A par destes fenómenos, surgem inevitavelmente as ideias bizarras. Na semana passada lia uma entrevista na qual se propunha o aumento da propina como forma de combater o êxodo significativo de jovens qualificados. De acordo com o artigo, tal aumento afigura-se necessário visto que “com grande probabilidade, os jovens depois vão-se embora e não beneficiamos desse investimento”. Desculpe, mas não. Esta proposta, de lógica dificilmente inteligível, poderá ser sintomática de outra crise que hoje enfrentamos, a crise do vazio de ideias construtivas para o país, da ausência dum pensamento orientado para servir as gerações atuais e vindouras, que procure ir além do mero mais ou menos. O desenvolvimento intelectual e a aquisição de qualificações são, sabemos, essenciais para fomentar o crescimento tanto individual como coletivo, pelo que, numa sociedade avançada, não se devem inserir numa mera lógica transacional entre o cidadão e o estado.

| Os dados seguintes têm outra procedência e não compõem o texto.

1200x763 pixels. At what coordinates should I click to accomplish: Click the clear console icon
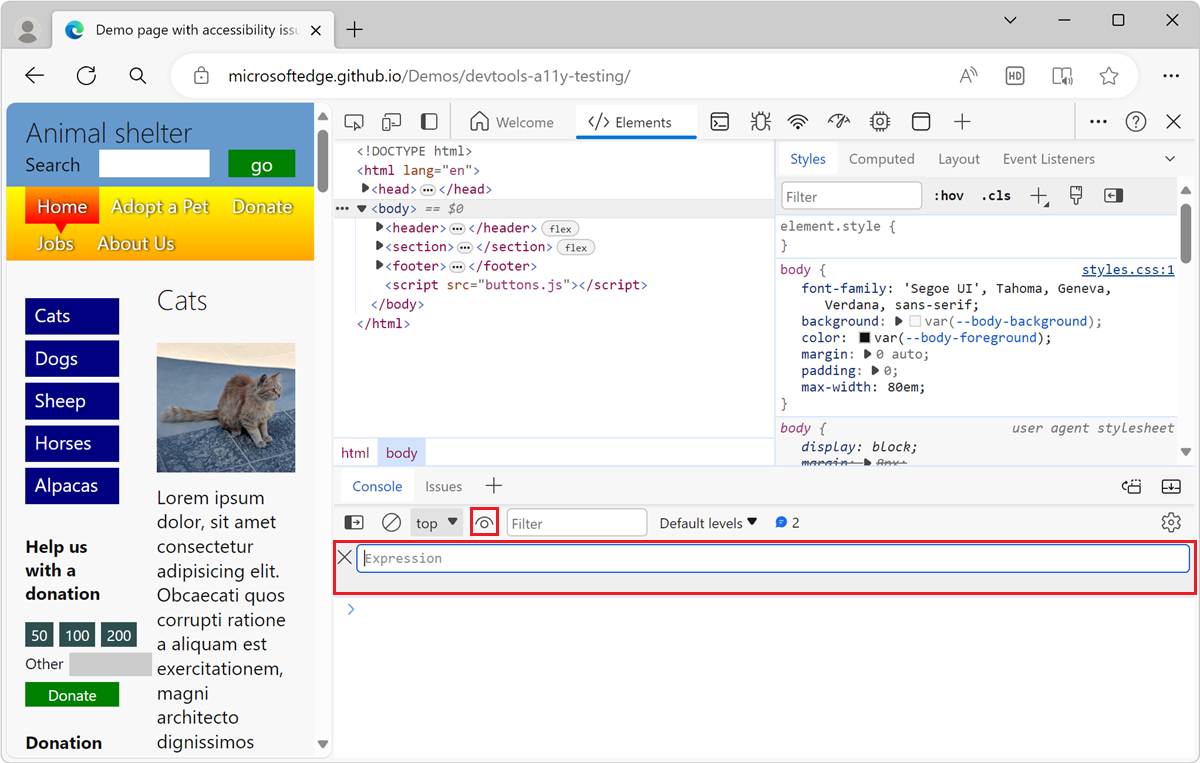click(x=392, y=523)
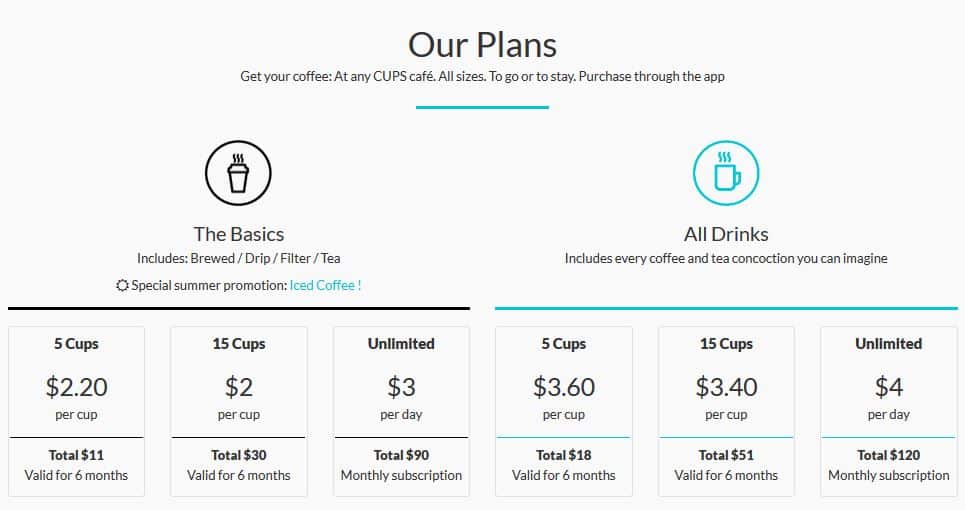
Task: Choose The Basics 15 Cups plan card
Action: tap(239, 410)
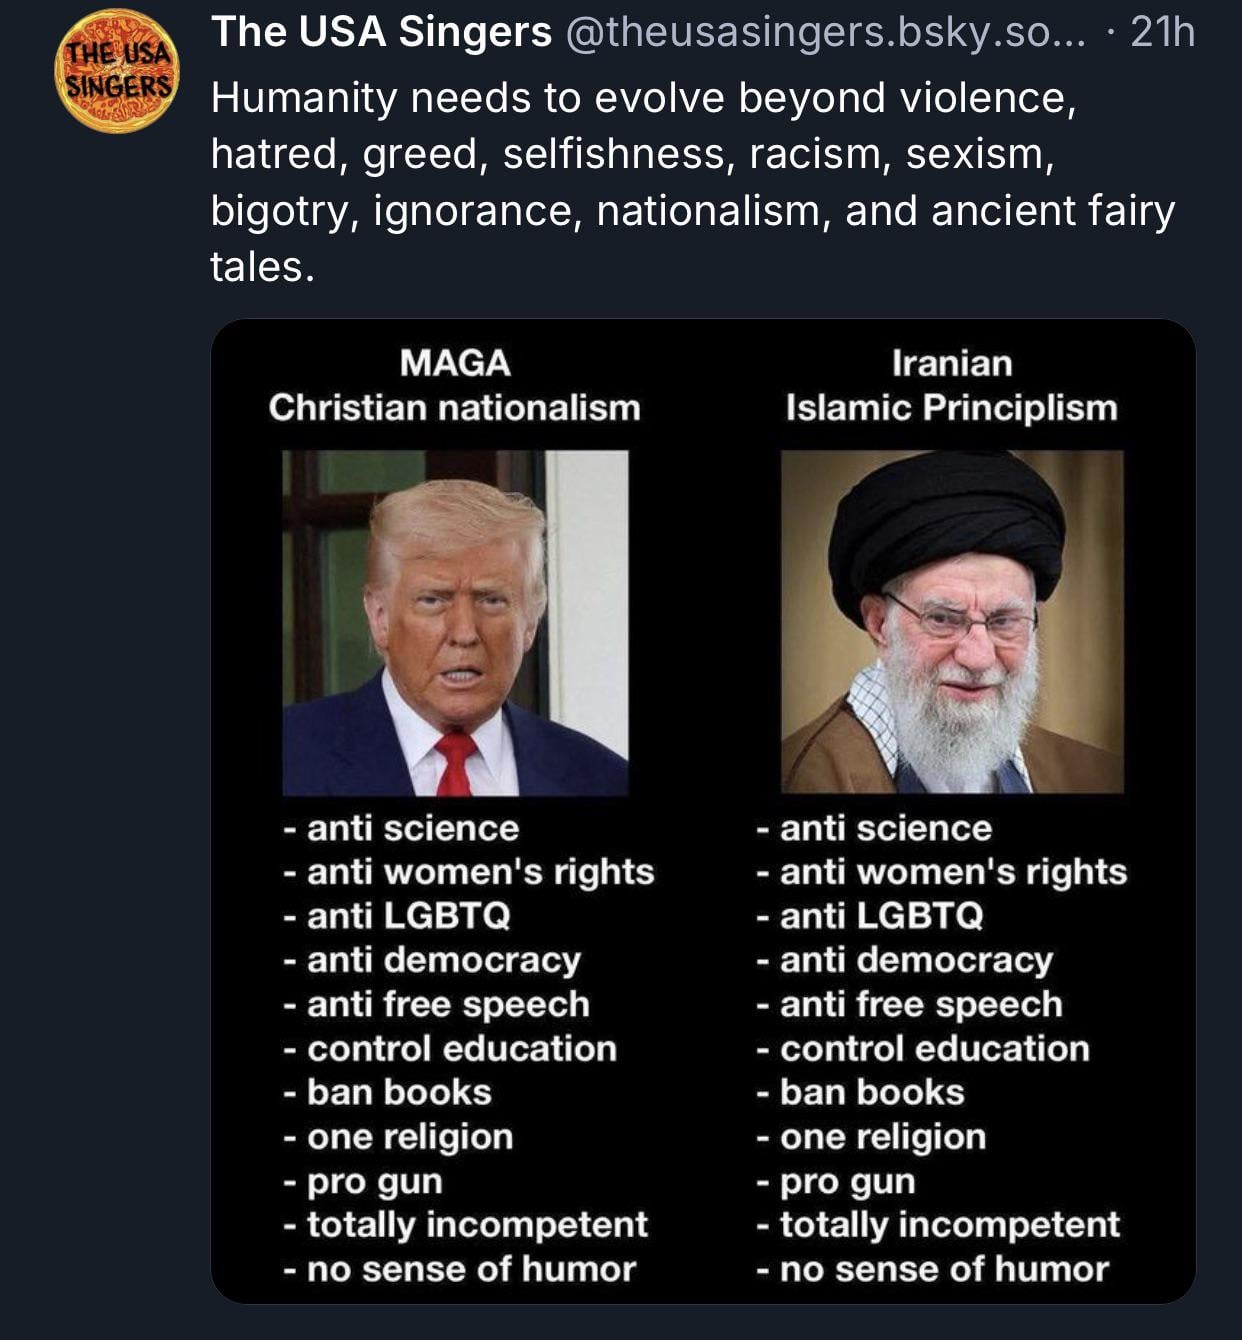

Face a este triste caldo, e já saberão onde vou com isto, certas vozes erguem-se para apontar o dedo. São as vozes dos anónimos do Twitter que partilham notícias falsas, vozes dos não anónimos que pregam a quem queira ouvir que a culpa é de quem mora no Martim Moniz e entrega comida quentinha por meia dúzia de tostões, e também, sejamos claros, vozes dos que ocupam uma parte não menosprezável dos lugares no Parlamento. Os tempos passam e as inquietações adensam-se, pelo que as vozes não hesitam em dominar a narrativa, retorcê-la um pouco, e voltar a servi-la como convém.

Os tempos passam, as inquietações adensam-se, as exaltações também. Muitos põem o dedo na ferida, mas quase ninguém põe a mão na consciência. Crescem muros, e escasseiam o pensamento, a compreensão, a empatia, a vontade resoluta de traçar e percorrer o caminho para casa.

Este ano celebramos os 50 anos do 25 de Abril. Será também o ano em que, ao que tudo indica, assistiremos a “um protesto contra muçulmanos”, convocado por uma organização de extrema-direita. Assim, importa salientar que além deste ano, há que celebrar abril todos os dias, a todas as horas. E celebrar abril terá sempre de ser mais do que picar o ponto e descer a Avenida a horas certas. A celebração da nossa liberdade e do que ela nos oferece implica um compromisso coletivo incondicional para com a sua defesa intransigente. Só espero que saibamos honrá-lo. Só espero que, se for preciso, saibamos o caminho para casa.